I am having guilty feelings about asking for all the help we have needed. I'm really not trying to rob anyone, it's just that the past 6 months have been extreamly hard on my family. So to make myself feel better, and explain our need for help, let me tell it to you in a nut shell. (before I go nuts)
We are self-employed. We have been scince 2007 when my husband lost his job. I have no idea how to run a business, and was against it from the start. Over many, many, MANY tears, arguements, begging and promises, (tears were mine-promises my husbands) that we could do this, My family began our adventure into "Owning our own business."
We did very well through 2007 and into 2008. Well enough that we were able to finance (bad idea) a newer car, pay off my husband's work truck, and send our two kids to private school. (this has been a blessing for both of them) Our son will graduate highschool in May, with honors!
2009 Is another story all together. When people heard there was a resession
going on most of our customers quit paying their bills! I did everything I could to get them to pay including writing off portions of the bill, working out payment options, sending accounts to collections, and going to court for judgements.
We squeaked by through most of the summer but when Augest came around we started to really feel the strain.

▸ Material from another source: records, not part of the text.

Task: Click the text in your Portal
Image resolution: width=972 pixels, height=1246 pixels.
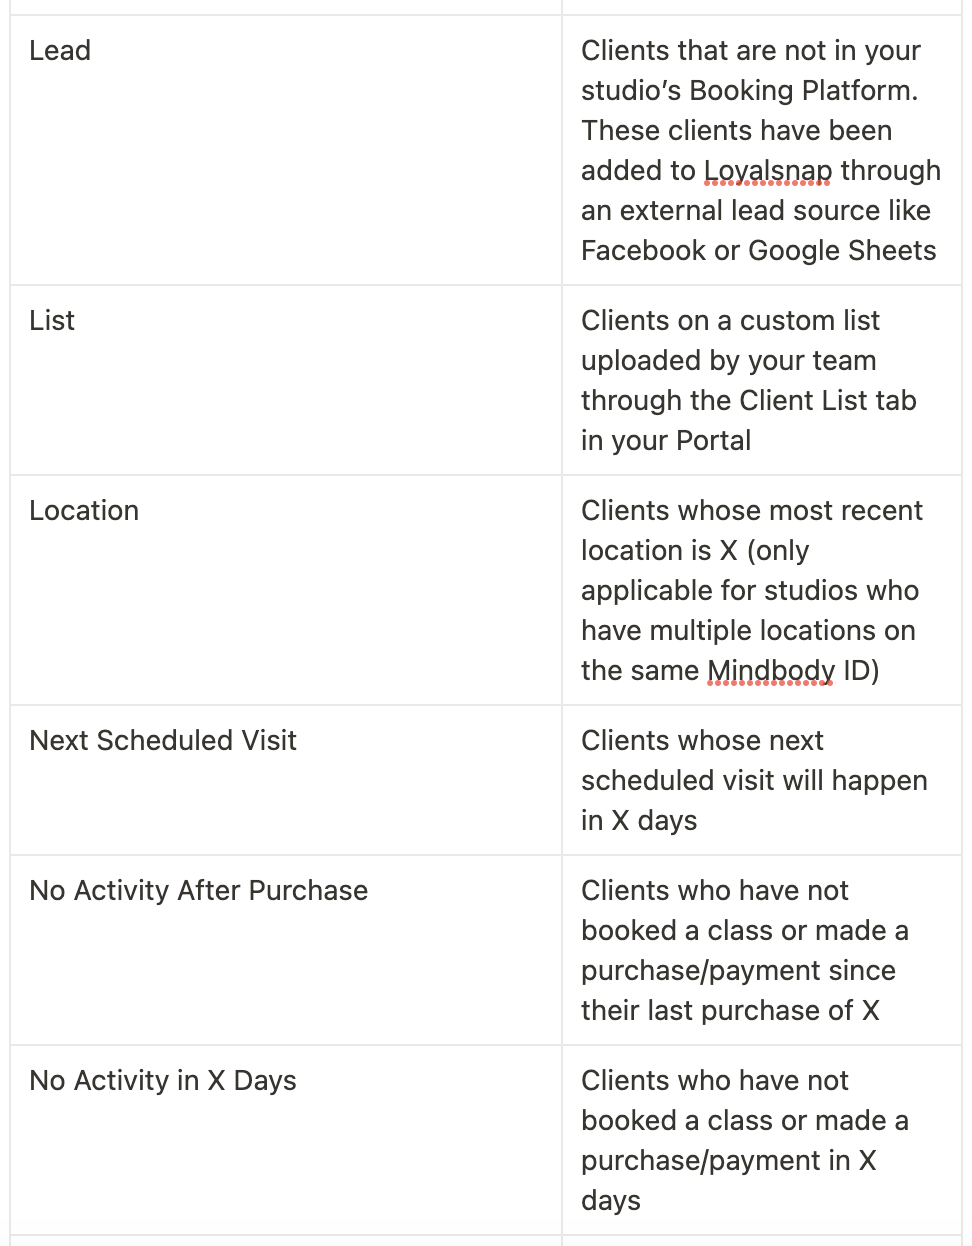Action: point(666,440)
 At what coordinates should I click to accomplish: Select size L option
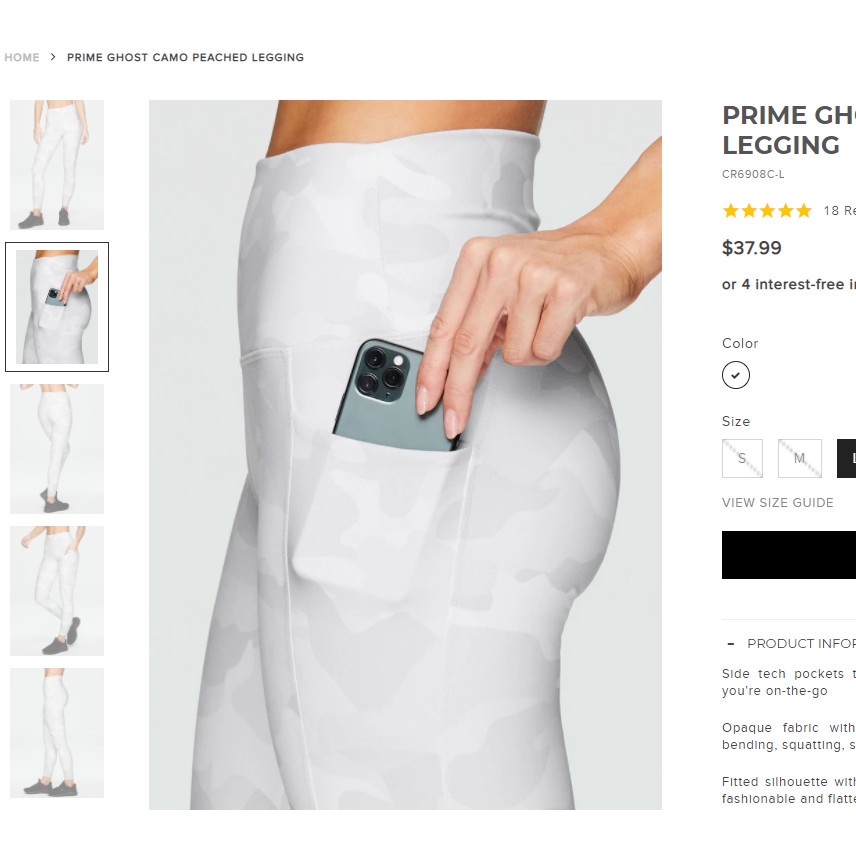(847, 459)
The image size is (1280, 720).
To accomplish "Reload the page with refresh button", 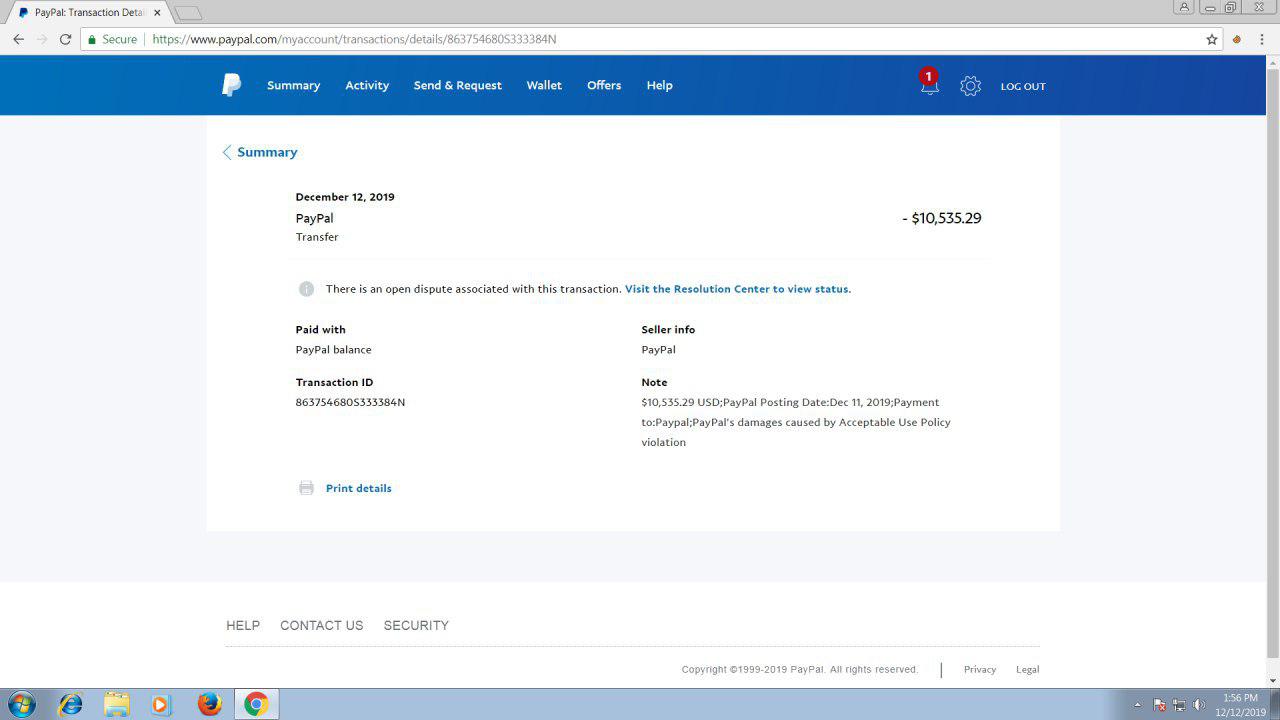I will [65, 39].
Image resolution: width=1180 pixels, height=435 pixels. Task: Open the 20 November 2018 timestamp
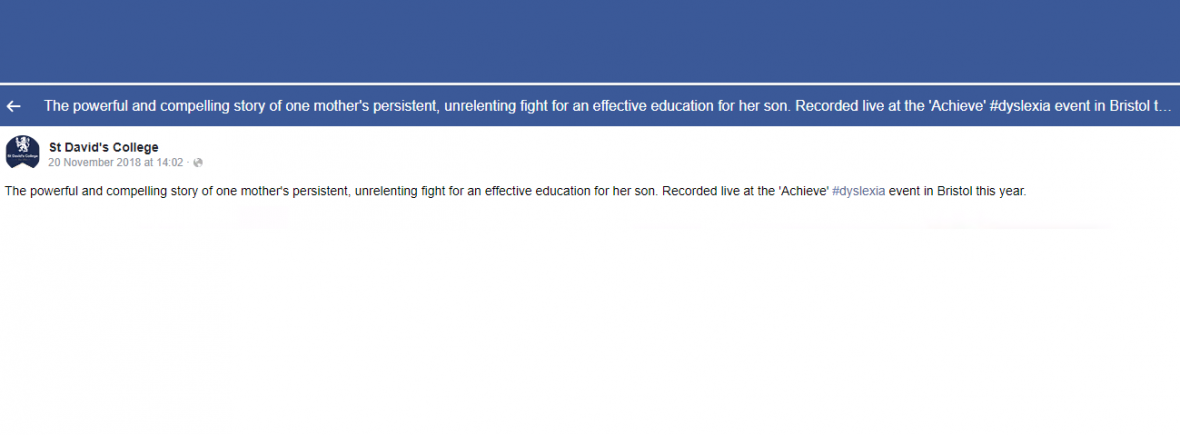click(116, 162)
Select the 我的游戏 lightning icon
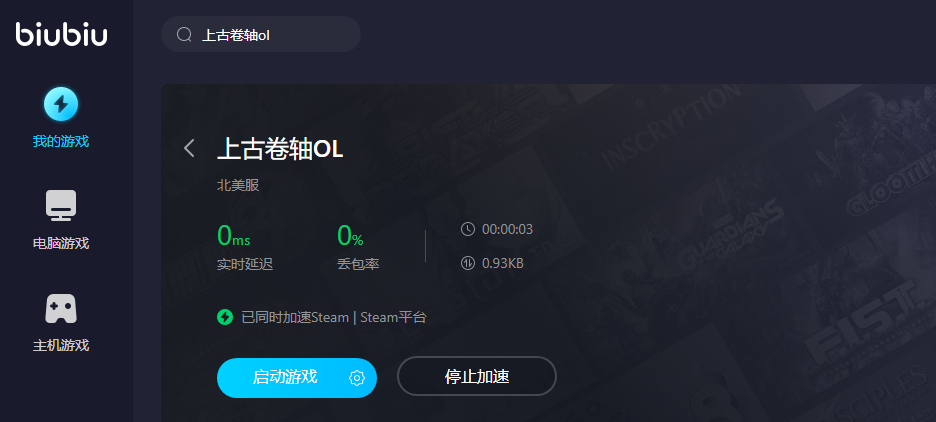936x422 pixels. pos(61,104)
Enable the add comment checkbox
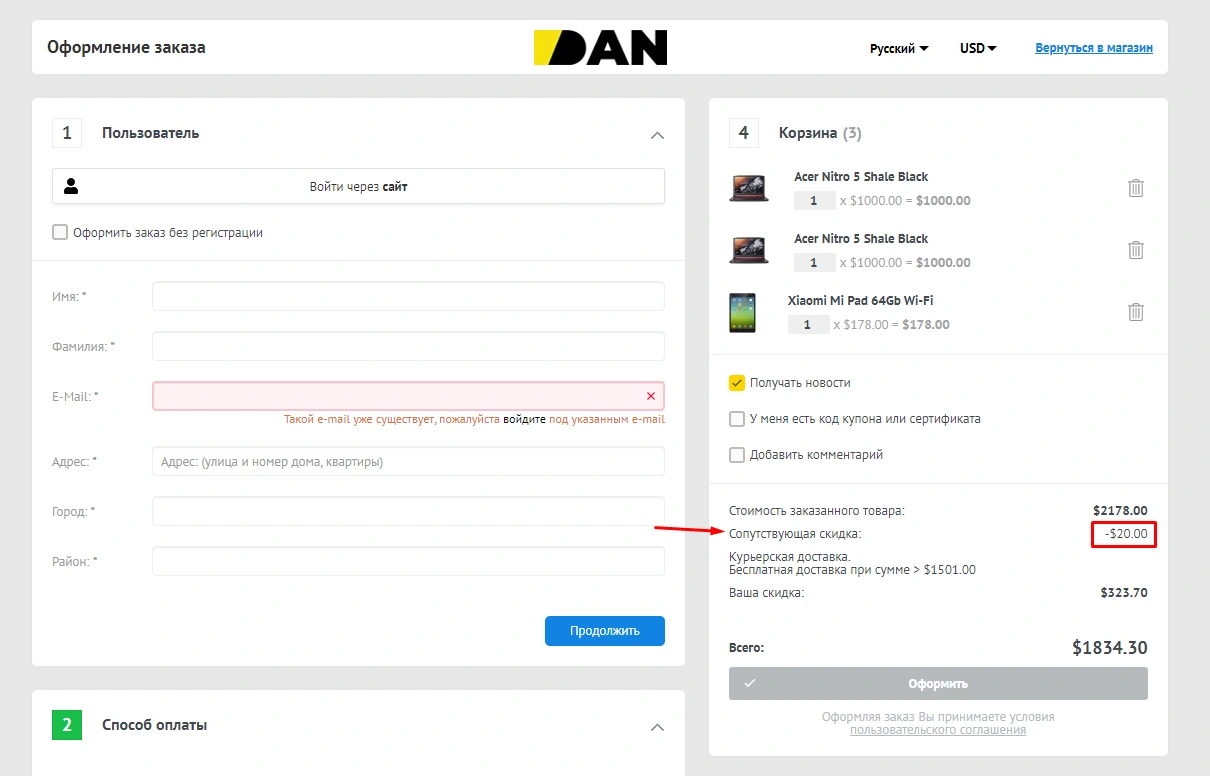1210x776 pixels. click(737, 455)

By the time November got here we were broke. The tears, arguements, and promises came back and so did FEAR!!! Winter is not a good time to be broke. So I started begging. I begged everyone, God, my family, God, my friends, Mostly God. We were living on food storage and savings.
Yes, I'm glad I had food storage. Yes, I'm grateful I had savings. Believe me, I am sssooooo grateful I listened to everyone's council to "prepare for a rainy day." The problem was we weren't prepared for the rainy months!! We weathered December well with some help from family and friends. January, I kept telling myself "you have enough so deal with it."
February came and we pulled out the little bit of food storage we had left and took stock. My kids started noticing the strain.
They are troopers. Ate what I made, offered sugestions on how to improve what I fixed with staples I had on hand. Pinched every penny they recieved knowing things were tight, AND not onced asked for anything they didn't need.
Let me rewind a bit. Throughout the 10 yrs. my husband has been on dialysis we have been told he did not qualify for a transplant. So we never prepared for one. It wasn't untill a change in doctor's in Augest 2009 that it was even a consideration. So planning and preparing for his transplant really hit us fast and hard.
The end of Februrary found us completly broke, again, only now I'm a charity case full time! We have maxed out the small line of business credit we have to pay for an unexpected truck repair, (does this sound familiar?) barrowed money from my parents twice,and every bill has been given a due date of "how long can we go before it gets shut off or reposessed?"
I walk to my mailbox in desparation every afternoon hoping that Business has blessed someone so they can pay us. I talk to God saying "you know our needs, please direct us to where we are supose to be!" I feel like accusing my bishop of not giving me the "compass" everyone else in my ward must surely have! And I am tired of trying to make it through today, hoping tomarrow will be better. (If you haven't noticed yet- I'm very good at sulking!)
Through all of this, people have been wonderful! I must be someone else's trial because the work and prayer and thought that has went into keeping me from giving up has been absolutly stunning! Thank you all for the HUGE EFFORT that is being put forth on our behalf! Your faith is carrying me through. You are angels at work!!! (And my finances are open for audit by anyone who wants to make sure I'm on the up & up before you help)
"God's help is nearer than the door."